Марион побледнела и слушала ее в сильном волнении.
– И ты думаешь, что существует Немезида[18] и что Бог мстит и наказывает нас за наши проступки?
– Бог? Нет, Бог не наказывает и не осуждает, так как Он бесконечная любовь и бесконечное милосердие! Мы сами наказываем себя и осуждаем на всевозможные страдания, оскорбляя неизменные законы, установленные Отцом Небесным. После того, как мне дано было кинуть взгляд на невидимый мир, мною овладело страстное желание понять и изучить его. Благодаря книгам, оставленным Ренуаром, я открыла очень богатую и интересную литературу, трактующую этот вопрос. Древняя наука глубоко изучила эту проблему, современная же – только, скрепя сердце, касается его. Невежественная и грубая толпа ненавидит и насмехается над этим знанием, так как оно проповедует загробную жизнь и ответственность за свои поступки. Изучая эту, осмеянную всеми, литературу, я поняла, какое серьезное значение имеет жизнь и какие последствия навлекает на нас каждый наш худой или хороший поступок. Все связывается в одну общую цепь и вибрирует вокруг нас, как невидимая ткань, составленная из флюидических течений и электрических связей. Мы сами плетем эту сеть, как пауки ткут свою паутину, как шелковичный червь завивает свой кокон. Добро создает чистые течения, окружающие нас прозрачной атмосферой и облегчающие нам переход к другой жизни, зло возбуждает тяжелые и зараженные флюиды, приковывающие нас к материи и связывающие с нечистыми существами, невидимыми спутниками наших проступков.

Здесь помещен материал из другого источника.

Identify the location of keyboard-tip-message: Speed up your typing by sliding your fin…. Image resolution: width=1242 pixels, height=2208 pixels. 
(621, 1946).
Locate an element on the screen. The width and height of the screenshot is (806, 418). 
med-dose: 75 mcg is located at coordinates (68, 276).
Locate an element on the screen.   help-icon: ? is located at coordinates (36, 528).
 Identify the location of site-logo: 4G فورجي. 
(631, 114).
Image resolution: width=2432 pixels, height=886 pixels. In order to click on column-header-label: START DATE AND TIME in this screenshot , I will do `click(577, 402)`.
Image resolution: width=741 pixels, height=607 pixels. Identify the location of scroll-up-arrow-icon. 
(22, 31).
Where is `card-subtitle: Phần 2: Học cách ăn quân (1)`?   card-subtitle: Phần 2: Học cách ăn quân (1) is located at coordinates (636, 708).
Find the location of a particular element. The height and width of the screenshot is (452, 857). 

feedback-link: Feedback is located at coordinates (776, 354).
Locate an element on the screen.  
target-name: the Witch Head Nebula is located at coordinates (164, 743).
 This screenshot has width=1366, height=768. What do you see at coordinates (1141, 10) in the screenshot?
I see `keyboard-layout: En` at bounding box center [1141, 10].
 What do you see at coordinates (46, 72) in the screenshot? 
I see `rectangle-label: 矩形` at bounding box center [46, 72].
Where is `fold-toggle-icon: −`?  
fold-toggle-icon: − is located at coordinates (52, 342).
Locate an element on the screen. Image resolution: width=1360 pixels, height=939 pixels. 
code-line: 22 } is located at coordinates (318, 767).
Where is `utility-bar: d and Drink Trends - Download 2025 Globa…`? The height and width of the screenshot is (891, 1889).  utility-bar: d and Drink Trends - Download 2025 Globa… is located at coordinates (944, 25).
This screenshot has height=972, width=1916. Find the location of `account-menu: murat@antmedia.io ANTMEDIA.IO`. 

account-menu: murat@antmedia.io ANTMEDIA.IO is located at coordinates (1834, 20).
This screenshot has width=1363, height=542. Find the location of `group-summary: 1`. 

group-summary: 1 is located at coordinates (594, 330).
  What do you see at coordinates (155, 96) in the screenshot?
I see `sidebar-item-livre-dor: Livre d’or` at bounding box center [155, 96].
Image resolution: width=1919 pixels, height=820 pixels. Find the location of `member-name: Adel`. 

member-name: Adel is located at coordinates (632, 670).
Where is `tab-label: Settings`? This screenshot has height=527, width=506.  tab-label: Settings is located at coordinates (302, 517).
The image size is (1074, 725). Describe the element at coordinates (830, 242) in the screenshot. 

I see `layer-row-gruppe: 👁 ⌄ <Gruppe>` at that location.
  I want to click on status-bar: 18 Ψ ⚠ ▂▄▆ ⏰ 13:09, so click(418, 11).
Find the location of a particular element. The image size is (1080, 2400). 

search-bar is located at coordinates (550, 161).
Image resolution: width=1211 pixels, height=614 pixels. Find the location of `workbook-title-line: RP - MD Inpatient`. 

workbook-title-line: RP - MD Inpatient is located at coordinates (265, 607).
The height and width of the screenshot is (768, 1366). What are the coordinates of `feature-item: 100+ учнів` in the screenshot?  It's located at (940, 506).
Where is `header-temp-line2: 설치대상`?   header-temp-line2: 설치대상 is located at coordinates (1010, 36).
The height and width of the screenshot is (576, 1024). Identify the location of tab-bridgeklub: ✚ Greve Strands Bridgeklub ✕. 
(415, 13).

– Я верю тебе, Алиса, и начинаю немного понимать. Но для меня все кончено! Я так погрязла в грехе, что мне не избавиться от него, – с горечью пробормотала Марион.
Ею овладела страшная зависть, к подруге, не поколебавшейся в своей добродетели и не загрязнившей себя местью за свои разочарования.
Алиса не заметила этого впечатления и вскричала, горячо пожав руку подруге:
– Никогда, Марион, никогда не поздно отказаться от своих заблуждений! Всякий порыв души к добру возвышает и очищает нас и приближает к той минуте, когда мы покинем эту низменную землю, чтобы вознестись в лучший мир, где тело, с его грубыми инстинктами, будет уже не нашим господином, а послушным рабом! Прими только твердое решение, откажись от пустого тщеславия, дающего лишь пресыщение, и закрой свою дверь для завистливой, злой и развращенной толпы, которая видит в тебе только соперницу или любовницу. Употреби часы, которые ты легкомысленно расточала на то, чтобы убить скуку, на изучение и чтение, и ты увидишь, как расширится твой горизонт. Ты полюбишь свой домашний очаг, размышления и чистый душевный покой; ты позабудешь, что такое скука, так как окружающий нас, невидимый и таинственный мир заключает в себе столько чудес, что целой жизни не хватит на изучение того немногого, что доступно для нас.
Румянец выступил на щеках Алисы. Ее голос звучал таким искренним и глубоким убеждением, что Марион была побеждена и увлечена. Обняв подругу, она пробормотала, улыбаясь сквозь слезы:
– Хорошо, я попробую, так как ты говоришь, что Господь ждет обращения грешника, а не его погибели!